■ READING TEXT:
################
All the chefs return. Chef Tom announces that three dishes met the challenge of being fabulous: Casey's carpaccio, CJ's sausage and Sara's bread pudding. And the winner is: Casey! She is happy with her first big win. She gets a 17" MacBook Pro. Say what? Where did that come from? Casey thinks maybe this is time to pull out all the stops to go for the win. Ya think?

The top three get to skedaddle. Casey wishes the rest luck and Sara gives Brian a kiss before leaving. Dale gets spanked for bad budget allocation, Hung for underachieving, Howie for being boring and Brian for ducking the responsibility. Howie gets the boot. Big surprise. Howie kind of admits that he made a mistake coming into the competition regarding everyone as an enemy, but cooking is "a team sport." Today was the first time he felt like they were a team. He insists again that he's a good cook. His fellow chefs all hug him farewell.

Right winner? Sara's bread pudding might have been a bit homey for a fabulous party; CJ and Casey probably had the most attractive dishes. So Casey is a reasonable choice. But I wish they could come up with something to replace the Chinese soup spoons, because I now hate the sight of them. And I have no idea why she's walking off with a computer. That's just odd.

Right loser? It was a race between Howie and Brian. It looks like Howie just gave up during the QuickFire challenge and, despite his talk of redeeming himself with two dishes, never really got back into the competition. I don't know why he wasn't allowed to withdraw. Cynthia left during Season 1 because her father was dying faster than expected; there's no way the producers could have insisted she stay. In Season 2, Otto resigned over the Great Lychee Fruit Incident, which involved a rules violation. Then Mia resigned to spare Elia, which is the same thing Howie tried to do. It seems quite possible that the producers decided not to allow that any more.
################
■ DATA EXCERPTS:
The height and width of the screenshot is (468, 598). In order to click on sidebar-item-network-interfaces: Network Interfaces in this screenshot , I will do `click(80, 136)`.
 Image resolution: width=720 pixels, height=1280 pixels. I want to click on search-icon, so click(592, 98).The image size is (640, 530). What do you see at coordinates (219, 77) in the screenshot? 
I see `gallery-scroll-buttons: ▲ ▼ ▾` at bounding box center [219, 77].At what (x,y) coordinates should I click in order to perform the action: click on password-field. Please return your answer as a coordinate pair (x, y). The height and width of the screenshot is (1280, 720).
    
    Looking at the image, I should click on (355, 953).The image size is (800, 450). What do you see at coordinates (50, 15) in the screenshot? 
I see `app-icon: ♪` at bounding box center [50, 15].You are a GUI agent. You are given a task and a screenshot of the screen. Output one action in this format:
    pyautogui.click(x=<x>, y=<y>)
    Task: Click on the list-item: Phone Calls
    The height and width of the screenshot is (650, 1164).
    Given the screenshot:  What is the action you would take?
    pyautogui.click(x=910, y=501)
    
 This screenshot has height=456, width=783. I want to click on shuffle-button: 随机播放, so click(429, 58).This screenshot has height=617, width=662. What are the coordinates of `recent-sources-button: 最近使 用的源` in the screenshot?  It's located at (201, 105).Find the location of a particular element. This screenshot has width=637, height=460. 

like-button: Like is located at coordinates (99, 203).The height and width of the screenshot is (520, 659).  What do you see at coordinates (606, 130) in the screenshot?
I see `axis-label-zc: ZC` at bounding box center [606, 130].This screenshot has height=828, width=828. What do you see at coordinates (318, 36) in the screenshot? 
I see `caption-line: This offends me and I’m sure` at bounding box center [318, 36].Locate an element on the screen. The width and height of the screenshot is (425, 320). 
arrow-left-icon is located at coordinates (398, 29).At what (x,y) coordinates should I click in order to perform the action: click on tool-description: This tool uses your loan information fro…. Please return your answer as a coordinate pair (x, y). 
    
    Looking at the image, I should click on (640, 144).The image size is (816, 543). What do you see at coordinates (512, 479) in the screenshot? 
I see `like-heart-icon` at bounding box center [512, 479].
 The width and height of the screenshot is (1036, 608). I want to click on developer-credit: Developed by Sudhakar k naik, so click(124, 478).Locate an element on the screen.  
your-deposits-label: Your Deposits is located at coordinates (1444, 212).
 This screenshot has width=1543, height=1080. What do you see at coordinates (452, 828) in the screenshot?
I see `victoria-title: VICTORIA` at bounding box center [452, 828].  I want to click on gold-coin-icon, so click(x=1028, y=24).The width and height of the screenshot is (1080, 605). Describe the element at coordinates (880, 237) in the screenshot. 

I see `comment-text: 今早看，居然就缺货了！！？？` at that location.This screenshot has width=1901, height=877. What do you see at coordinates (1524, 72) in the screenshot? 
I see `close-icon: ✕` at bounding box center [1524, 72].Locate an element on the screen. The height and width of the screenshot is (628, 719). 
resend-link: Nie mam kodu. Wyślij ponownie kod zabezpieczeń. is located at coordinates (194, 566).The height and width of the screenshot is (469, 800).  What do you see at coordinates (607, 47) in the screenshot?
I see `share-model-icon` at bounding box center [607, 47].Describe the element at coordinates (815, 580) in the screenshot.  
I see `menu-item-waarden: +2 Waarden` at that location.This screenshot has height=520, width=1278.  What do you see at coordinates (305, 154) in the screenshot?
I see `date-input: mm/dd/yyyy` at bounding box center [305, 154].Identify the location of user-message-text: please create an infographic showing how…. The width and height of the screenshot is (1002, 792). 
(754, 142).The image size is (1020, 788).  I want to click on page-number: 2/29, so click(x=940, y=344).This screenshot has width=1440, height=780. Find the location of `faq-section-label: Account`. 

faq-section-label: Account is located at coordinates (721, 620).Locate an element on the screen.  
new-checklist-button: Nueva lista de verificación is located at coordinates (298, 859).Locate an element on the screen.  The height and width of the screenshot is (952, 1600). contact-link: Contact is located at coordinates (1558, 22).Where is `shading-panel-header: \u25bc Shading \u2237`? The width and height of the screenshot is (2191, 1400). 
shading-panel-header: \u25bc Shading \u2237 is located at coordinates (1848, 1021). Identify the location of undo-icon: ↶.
################
■ ACTIVITIES:
**1.** List the chefs whom the cooking-competition recap says were faulted by the judges, not counting the top three.
**2.** Please write out the stretch of the cooking-competition recap from "The top three" through "hug him farewell.".
**3.** Extend the cooking-competition recap, picking up right after its last sentence.

■ RESPONSES BY TASK:
**1.** Dale, Hung, Howie, Brian

**2.**
The top three get to skedaddle. Casey wishes the rest luck and Sara gives Brian a kiss before leaving. Dale gets spanked for bad budget allocation, Hung for underachieving, Howie for being boring and Brian for ducking the responsibility. Howie gets the boot. Big surprise. Howie kind of admits that he made a mistake coming into the competition regarding everyone as an enemy, but cooking is "a team sport." Today was the first time he felt like they were a team. He insists again that he's a good cook. His fellow chefs all hug him farewell.

**3.**
I do think Brian could have done a better job running the team, though. The big disconnect is that the chefs dealt with the challenge as a competition, while the judges considered it a catering job. All they cared about was the quality of the food. If you want to succeed with the judges, you have to concentrate your efforts on making the food as good as possible. Brian needed to exercise tighter control of the menu. Instead of letting everyone do what they wanted, he should have picked the best ideas and divvied them up. A lot of the appetizers were surprisingly ordinary. I think they panicked at difficulty of doing the job at all, and generally couldn't wrap their brains around doing it well. Given the budget, the requirement for "fabulous" food and the clientele, I think they should have loaded up on the fruits and vegetables -- colorful and low-calorie.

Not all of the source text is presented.